■ SUPPLIED PASSAGE ■

What we know from studying human interaction is this: if you don’t want there to be disagreement, avoid putting people into groups. If you have to put people into groups, the size of the group will limit the kind of task they can accomplish without infighting. It’s now commonly accepted knowledge that small teams (2-pizza teams etc) are efficient for problem solving. The more intense the work, the smaller the group should be.
Resilience, on the other hand, encourages larger groups when redundancy and resilience from harm are needed. Critically, this is an unstable arrangement with a high cost unless there is a specific seed, or reason to mistrust an outside threat, so the contact between members of a large group has to be quite low. If an entire company had to talk to everyone every day, it would quickly fall apart.
I once worked with a company where a leader tried to talk to everyone each week: basically, hello, goodbye, tick a box. It was a stressful waste of everyone’s time: the analogue of what security professionals call “security theatre”, i.e. going through the motions of a pantomime to ward off evil spirits. A meaningful interaction builds a payment of trust, which then lasts for a time before needing a refill. Hello-goodbye doesn’t really cut it though. Humans need a seed to glue them together: a common cause, a mutual interest. Similarly, walking through a metal detector rarely finds anything of interest, but it focuses people’s minds on safety for a brief moment. It captures one’s attention, or provokes a small investment of our kinetic mistrust.
Anthropologist and psychologist Robin Dunbar has long pointed out that group cohesion in animals comes at the expense of grooming one another. We’re past the time when we pick fleas out of one another’s fur, but metaphorically we still do this to maintain our social circles. When you need a peer review, or some other kind of grooming, you are building alignment of intent with your peers. Small group work is a good strategy, assuming that the people in the group are already more or less aligned. Otherwise there might be a long and rivalrous road to harmony. The larger the group, the thinner you spread that goodwill.
METCALFE’S LAW: the potential value (positive or negative) of a network is of order Nˆ2 in the number of agents, but this is only the limiting value. It isn’t necessarily realized unless the processes support it. The glue to keep a group together is usually to limit growth to order N–in a hub or hierarchical configuration (figure 2).
Crime and punishment
Among the serious challenges we face are when we confront criminal activity: mobs, gangs, extortionists, scammers, etc. A criminal is basically someone whose intentions are not aligned with our norms. A security professional sees this as a reason to invest a lot in attentiveness, but that distraction prevents us from doing what we’re meant to do. That’s a heavy ransom to pay.
Investing in alignment to prevent a niche for such opportunists is of course the main long term strategy for fighting crime. We know that technology can assist us both in avoiding and detecting malicious intent, but the intent begins in a human mind.

■ DATA ■
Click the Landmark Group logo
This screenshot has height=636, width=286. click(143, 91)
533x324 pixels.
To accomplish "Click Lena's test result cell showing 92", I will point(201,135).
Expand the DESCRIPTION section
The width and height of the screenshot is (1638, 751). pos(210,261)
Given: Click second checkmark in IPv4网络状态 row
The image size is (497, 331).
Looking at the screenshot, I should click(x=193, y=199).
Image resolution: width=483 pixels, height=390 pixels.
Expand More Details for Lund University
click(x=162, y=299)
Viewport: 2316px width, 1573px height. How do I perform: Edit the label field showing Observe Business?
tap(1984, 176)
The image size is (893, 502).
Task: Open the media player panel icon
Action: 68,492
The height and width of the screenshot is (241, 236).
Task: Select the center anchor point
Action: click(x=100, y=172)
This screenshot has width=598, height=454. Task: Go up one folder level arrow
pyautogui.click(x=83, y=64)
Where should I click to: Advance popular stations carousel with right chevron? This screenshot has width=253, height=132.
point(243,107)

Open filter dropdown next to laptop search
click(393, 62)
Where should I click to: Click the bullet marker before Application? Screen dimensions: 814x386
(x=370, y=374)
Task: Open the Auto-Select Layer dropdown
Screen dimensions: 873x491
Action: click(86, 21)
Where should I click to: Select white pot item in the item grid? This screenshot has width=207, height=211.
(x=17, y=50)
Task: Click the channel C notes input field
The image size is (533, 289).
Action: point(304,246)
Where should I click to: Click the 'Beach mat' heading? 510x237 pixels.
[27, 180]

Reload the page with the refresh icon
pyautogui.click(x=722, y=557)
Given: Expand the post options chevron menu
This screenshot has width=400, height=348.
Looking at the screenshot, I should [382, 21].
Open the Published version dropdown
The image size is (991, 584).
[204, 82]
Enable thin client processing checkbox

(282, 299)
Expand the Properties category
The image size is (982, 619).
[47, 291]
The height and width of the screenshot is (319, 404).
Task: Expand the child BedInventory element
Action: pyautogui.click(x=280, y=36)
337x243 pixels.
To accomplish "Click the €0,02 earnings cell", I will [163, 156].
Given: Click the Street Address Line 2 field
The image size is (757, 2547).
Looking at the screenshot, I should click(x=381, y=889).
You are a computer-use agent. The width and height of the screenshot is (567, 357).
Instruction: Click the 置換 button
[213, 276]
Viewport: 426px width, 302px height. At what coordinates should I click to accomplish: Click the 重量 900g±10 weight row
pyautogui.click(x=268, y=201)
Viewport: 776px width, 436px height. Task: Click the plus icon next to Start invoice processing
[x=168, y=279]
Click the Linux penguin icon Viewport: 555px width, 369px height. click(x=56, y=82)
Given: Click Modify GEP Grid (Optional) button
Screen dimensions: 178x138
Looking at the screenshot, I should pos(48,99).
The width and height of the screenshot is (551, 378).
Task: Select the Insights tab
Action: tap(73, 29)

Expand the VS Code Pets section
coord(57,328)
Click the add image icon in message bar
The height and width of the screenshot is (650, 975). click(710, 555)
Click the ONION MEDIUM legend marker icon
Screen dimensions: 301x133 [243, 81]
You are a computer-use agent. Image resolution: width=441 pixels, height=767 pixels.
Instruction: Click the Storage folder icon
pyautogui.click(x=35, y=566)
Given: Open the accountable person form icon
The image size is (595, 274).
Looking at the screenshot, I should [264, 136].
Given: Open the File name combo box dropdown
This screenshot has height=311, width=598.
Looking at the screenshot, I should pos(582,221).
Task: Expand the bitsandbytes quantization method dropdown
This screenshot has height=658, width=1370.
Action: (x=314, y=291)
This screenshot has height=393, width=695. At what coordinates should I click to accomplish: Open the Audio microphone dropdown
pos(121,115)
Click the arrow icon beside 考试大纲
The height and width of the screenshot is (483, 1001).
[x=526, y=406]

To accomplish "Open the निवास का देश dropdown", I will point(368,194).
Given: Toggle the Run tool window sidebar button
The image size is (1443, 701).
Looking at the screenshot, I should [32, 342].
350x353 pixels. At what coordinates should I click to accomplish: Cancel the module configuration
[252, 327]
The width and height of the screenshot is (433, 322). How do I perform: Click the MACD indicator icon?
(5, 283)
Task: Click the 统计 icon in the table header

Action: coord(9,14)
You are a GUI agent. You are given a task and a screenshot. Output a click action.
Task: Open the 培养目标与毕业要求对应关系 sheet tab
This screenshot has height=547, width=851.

■ WRITTEN PROBLEM ■
Pick up the passage on group size, trust, and crime at the point where it stops, and extend it in the same style. The records were drawn from a separate source.

■ REPLY TO THE TASK ■
- Phishing is a human hack that requires a governance solution. Norms and standard promote alignment. Communications providers can deploy tools to identify deceptions, bad actors. But, there’s the problem of misadventure, carelessness, negligence, and many more variations of intent.
- Can we use profiling (e.g. machine learning) to anticipate intent? This was tried extensively after the 9/11 attacks. It didn’t end up with a good reputation. The methods themselves, inspecting “packets”, monitoring faces and clothes, etc cost much and this may backfire by leading to an erosion of perceived trustworthiness. So they may undermine their own usefulness in the end.
Today, our delicate attitudes towards the use of power to win advantage, whether safety or exploitation, are experiencing a revision. Trends from #MeToo to employment hiring attitudes see contention as the Internet opens up the market to too many at once. The cost of detecting actual harm is the counter-harm we trade along the way. This is the new social dilemma.
Our patience for preventative measures is limited, and our sense of trustworthiness can be eroded by excessive inspection and monitoring too–breaking up alignments between friends and turning them into enemies. Hawkish politicians weaponise such methods every day, by accusing political adversaries and foreign nations. It might give them a short term seed to rally a certain group for a while, but ultimately it’s counterproductive.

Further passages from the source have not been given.